Spanish renewable energy company

Grenergy is a Spanish company founded in 2007. It is an independent renewable energy producer and a specialist in the development, construction and operation of photovoltaic and storage projects. It is present in 10 countries across Europe, Latin America and the United States. In 2023, with more than 600 employees, it posted a net profit of €51 million, a fivefold increase compared to 2022. In terms of total revenue, it rose to €400 million, 37% higher than in 2022.

== History ==
Grenergy was founded in Spain by economist David Ruiz de Andrés. It started its first projects in Spain (2008-2012) with solar farms in the provinces of Cuenca, Toledo, Sevilla, Granada and Ávila. The company chose Chile for its Latin American expansion, which began in 2014, after incentives for the sector were curbed in Spain.

In 2016, it was awarded the construction and development of two wind farms in Cajamarca (Peru), and continued with the construction of two solar plants in Colombia and Mexico.

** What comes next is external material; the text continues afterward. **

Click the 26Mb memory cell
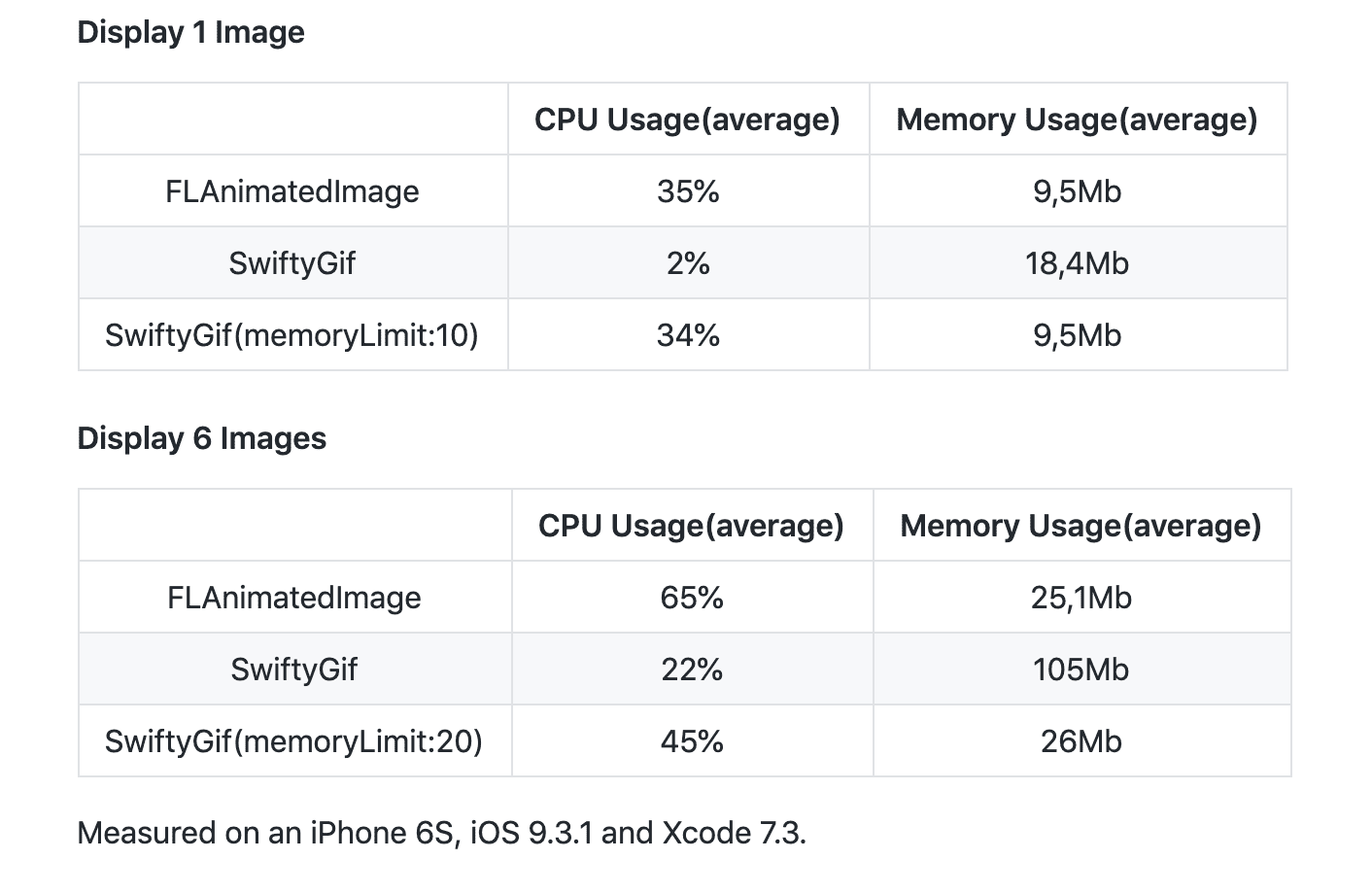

It began operating in Italy, and the United Kingdom in 2020, and began operating in Germany in 2022. It entered the United States by acquiring a 40% stake in Sofos Harbert Renewable Energy, a photovoltaic and battery project developer. A year later, it succeeded in acquiring 100% of the company, which has been renamed Grenergy US.

=== IPO ===
In 2015, the company began trading on the Mercado Alternativo Bursátil (MAB - now known as BME Growth) of the Spanish Stock Exchange. In 2019, it made the jump to the continuous market. In 2021, the company registered its first green bond program, a debt issuance aligned with the International Capital Market Association's (ICMA) Green Bond Principles 2021 and the Loan Market Association's (LMA) Green Loan Principles 2021. The company signed the first green financing linked to sustainability in Spain with Banco Santander in 2023.

== Pipeline ==
It has a portfolio of 15.9 gigawatts (GW) of solar PV and 21.7 GWh of storage in various stages of development:

=== Oasis de Atacama ===
Located in the Atacama Desert (Chile), it is made up of 2 GW of solar and 11 gigawatt hours (GWh) of storage. In September 2024, Grenergy acquired a solar portfolio from Repsol and Ibereólica for $128m to expand the project. The portfolio included a 77MW photovoltaic plant, 923MW of projects under development and a 1GW interconnection facility.

Grenergy has an agreement with BYD - a Chinese battery manufacturer - to supply large-scale storage systems with a total capacity of 3 GWh. It has power purchase agreements with companies such as EMOAC in Chile.

In December 2024, Grenergy sold 23% of the assets from the projects to ContourGlobal for $962 million. The assets include 451 MW of solar and 2.5 GWh of storage.

=== GranTeno ===
It has a capacity of 241 MWp and is located in the Maule region, in south-central Chile. Its construction, with sustainable financing from BNP Paribas and Société Générale, amounted to 136 million euros ($148 million). A long-term Power Purchase Agreement (PPA) signed with an international utility company will provide 140 GWh per year for 12 years. It is Grenergy's largest PV plant in operation to date (2024).

=== Other projects ===
The portfolio includes the Escuderos photovoltaic plant (Cuenca). It has a capacity of 200 MW and will supply energy to Galp. With financing from KFW and Bankinter, the company secured 110 million euros for the construction.

The Tabernas Plant (Almería), with a capacity of 250 MW and an estimated annual production of 466.6 GWh, will sell its energy to Amazon. It is operating with green financing of 175 million euros. In addition, it has signed an agreement with Ingeteam for the supply of 70 state-of-the-art inverters.

There are another 80 Grenergy photovoltaic plants in Chile.